= What you have to do =
Retype, word for word, every line starting at the line with "Instruction: Expand the" and ending with the final line of the entries; skip the pictures.

= Supplied data =
*-*-*

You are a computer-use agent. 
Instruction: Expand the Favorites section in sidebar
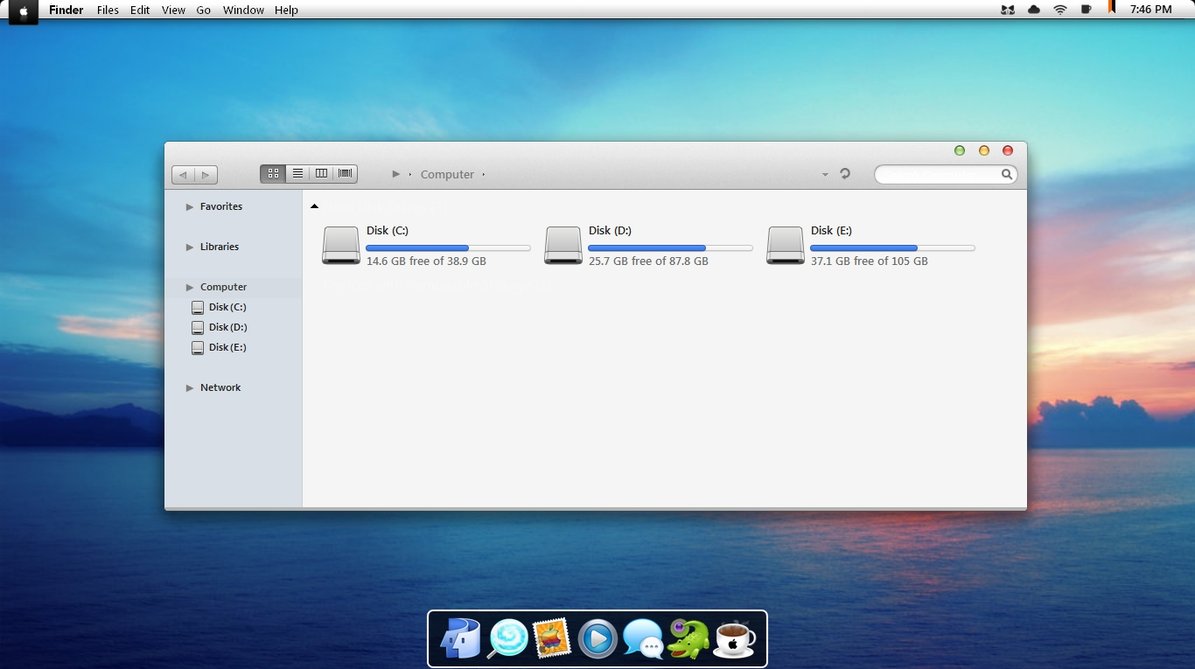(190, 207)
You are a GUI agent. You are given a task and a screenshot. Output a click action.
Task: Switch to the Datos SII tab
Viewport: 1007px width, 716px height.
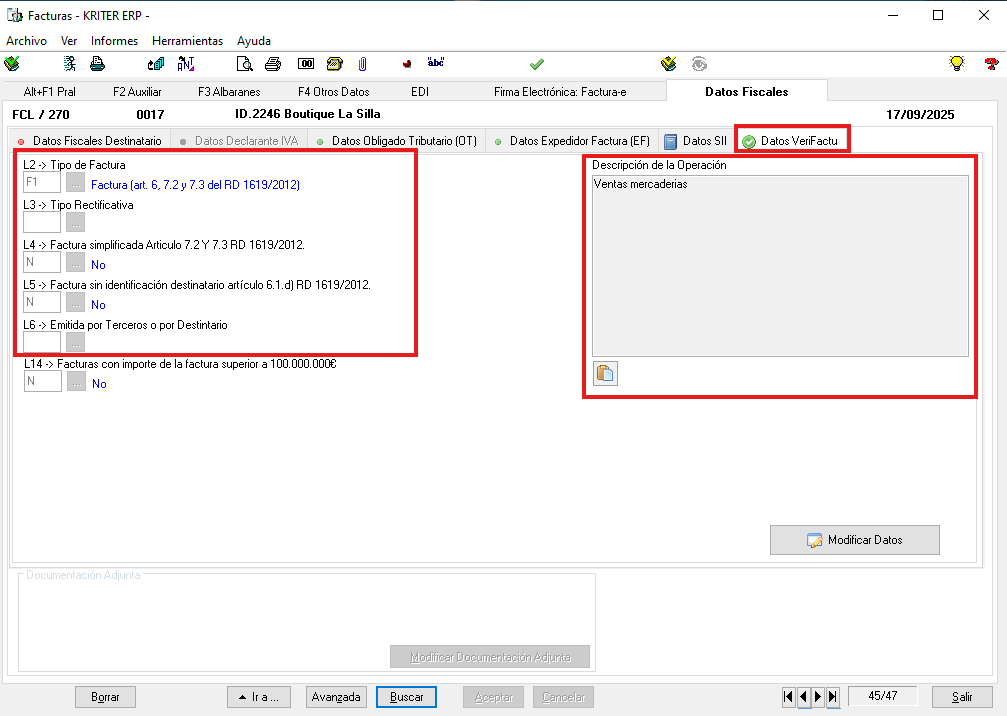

*-*-*

= Written solution =
Instruction: Expand the Favorites section in sidebar
(190, 207)
You are a GUI agent. You are given a task and a screenshot. Output a click action.
Task: Switch to the Datos SII tab
Viewport: 1007px width, 716px height.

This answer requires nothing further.